Cammino fidanzati: "Love in progress"
Domenica 22 ottobre, dalle 15 alle 18, nella canonica di Cimavilla di Codognè si svolge il primo incontro del cammino fidanzati. Love in progress nasce dalla collaborazione dei Settori Adulti e Giovani e per questo si integra nell’intera proposta formativa dell’Ac. Sviluppa le proposte nell’arco di due anni e costituisce un’occasione per maturare nel tempo le scelte più importanti e definitive alla luce del Vangelo e nel confronto con altre coppie. L’accompagnamento è curato da un sacerdote e da due coppie di sposi.

Re-Incontro del MLAC
Il Movimento Lavoratori di Azione Cattolica è stato attivo nelle nostra diocesi per quasi 35 anni. Una volta al mese si incontrava un gruppo di giovani e adulti, inseriti nel mondo del lavoro e della famiglia, che cercavano di portare in luce come è possibile vivere da cristiani in ogni ambiente; d'estate c’era poi il campo scuola. Famiglie e figli sono cresciuti in questo contesto e hanno costruito amicizie e legami di affetto e stima che hanno superato difficoltà e individualismo. Domenica 22 ottobre, a partire dalla Messa delle 10.30 a Vazzola, queste persone desiderano reincontrarsi. Don Giuseppe Fagaraz che, insieme a tanti altri sacerdoti ha accompagnato il cammino del MLAC, concelebrerà con il parroco don Massimo. La festa proseguirà poi al ristorante “Casa Vittoria“ di San Polo di Piave. La scelta è stata fatta per sostenere il prezioso lavoro di alcuni ragazzi down che hanno deciso di impegnarsi nell’attività di ristorazione. Sarà una domenica dove il ritrovarsi non sarà nostalgia, ma spinta e racconto di vita buona.
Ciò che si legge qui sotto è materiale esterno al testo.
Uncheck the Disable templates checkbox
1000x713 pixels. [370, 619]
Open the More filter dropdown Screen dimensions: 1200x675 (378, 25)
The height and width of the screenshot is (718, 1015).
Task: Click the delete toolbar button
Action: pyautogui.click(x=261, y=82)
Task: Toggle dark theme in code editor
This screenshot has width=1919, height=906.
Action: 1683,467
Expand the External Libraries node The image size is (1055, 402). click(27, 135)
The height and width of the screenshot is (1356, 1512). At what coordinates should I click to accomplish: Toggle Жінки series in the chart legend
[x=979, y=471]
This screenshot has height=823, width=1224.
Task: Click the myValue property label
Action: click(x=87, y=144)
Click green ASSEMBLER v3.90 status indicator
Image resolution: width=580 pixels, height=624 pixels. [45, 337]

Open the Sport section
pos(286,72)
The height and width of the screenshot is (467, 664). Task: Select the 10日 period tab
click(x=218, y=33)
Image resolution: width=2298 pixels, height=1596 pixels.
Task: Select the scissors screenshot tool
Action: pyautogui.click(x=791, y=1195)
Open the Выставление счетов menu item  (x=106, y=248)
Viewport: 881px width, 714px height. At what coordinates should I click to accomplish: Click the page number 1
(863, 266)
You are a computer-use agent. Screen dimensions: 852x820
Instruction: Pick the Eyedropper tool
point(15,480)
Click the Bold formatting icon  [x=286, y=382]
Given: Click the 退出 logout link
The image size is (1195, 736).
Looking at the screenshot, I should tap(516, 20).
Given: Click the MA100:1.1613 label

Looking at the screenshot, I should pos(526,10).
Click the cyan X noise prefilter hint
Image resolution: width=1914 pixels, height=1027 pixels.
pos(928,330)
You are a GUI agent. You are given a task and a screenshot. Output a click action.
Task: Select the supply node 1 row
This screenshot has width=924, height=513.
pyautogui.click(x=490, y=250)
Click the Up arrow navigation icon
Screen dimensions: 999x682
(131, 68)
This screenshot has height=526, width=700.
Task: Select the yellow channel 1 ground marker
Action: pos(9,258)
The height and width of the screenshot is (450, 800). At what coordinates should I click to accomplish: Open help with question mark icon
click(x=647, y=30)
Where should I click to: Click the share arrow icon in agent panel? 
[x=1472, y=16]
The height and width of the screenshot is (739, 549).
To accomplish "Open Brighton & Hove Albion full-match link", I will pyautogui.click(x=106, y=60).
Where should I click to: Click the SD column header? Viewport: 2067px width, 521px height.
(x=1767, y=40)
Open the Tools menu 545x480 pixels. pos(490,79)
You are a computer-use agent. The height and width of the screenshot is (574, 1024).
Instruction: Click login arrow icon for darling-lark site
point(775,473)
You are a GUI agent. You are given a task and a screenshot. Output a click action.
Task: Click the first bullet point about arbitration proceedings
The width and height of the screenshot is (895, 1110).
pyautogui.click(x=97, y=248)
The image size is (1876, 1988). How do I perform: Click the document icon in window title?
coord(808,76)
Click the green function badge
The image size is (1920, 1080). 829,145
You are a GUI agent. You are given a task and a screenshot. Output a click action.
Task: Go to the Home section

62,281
Feste parrocchiali del Ciao
"Pronti a scattare" - ovvero come diventare capaci di foto d'autore, guardando la realtà andando oltre le apparenze - il tema dell'anno proposto ai bambini e ragazzi dell'ACR. Sabato 28 e domenica 29 nelle parrocchie "scattano" le feste del Ciao, ovvero i gruppi parrocchiali iniziano nella gioia la loro attività, invitando nuovi amici ad unirsi al loro percorso di crescita.

Fede nell'arte
"La sensibilità femminile interprete dell'invisibile" è il titolo della nuova edizione de "La fede nell'arte" che vede quest'anno la scoperta di opere d'arte presenti nel nostro territorio realizzate da artiste donne. Domenica 29 ottobre il primo appuntamento, a Pieve di Soligo, alle ore 15, nel duomo Santa Maria Assunta, per ammirare i dipinti murali di Marta Sammartini. Iscrizioni e info: Ufficio diocesano Ac 0438/940374; Annamaria 328/7082919; Valerio 0438/801040.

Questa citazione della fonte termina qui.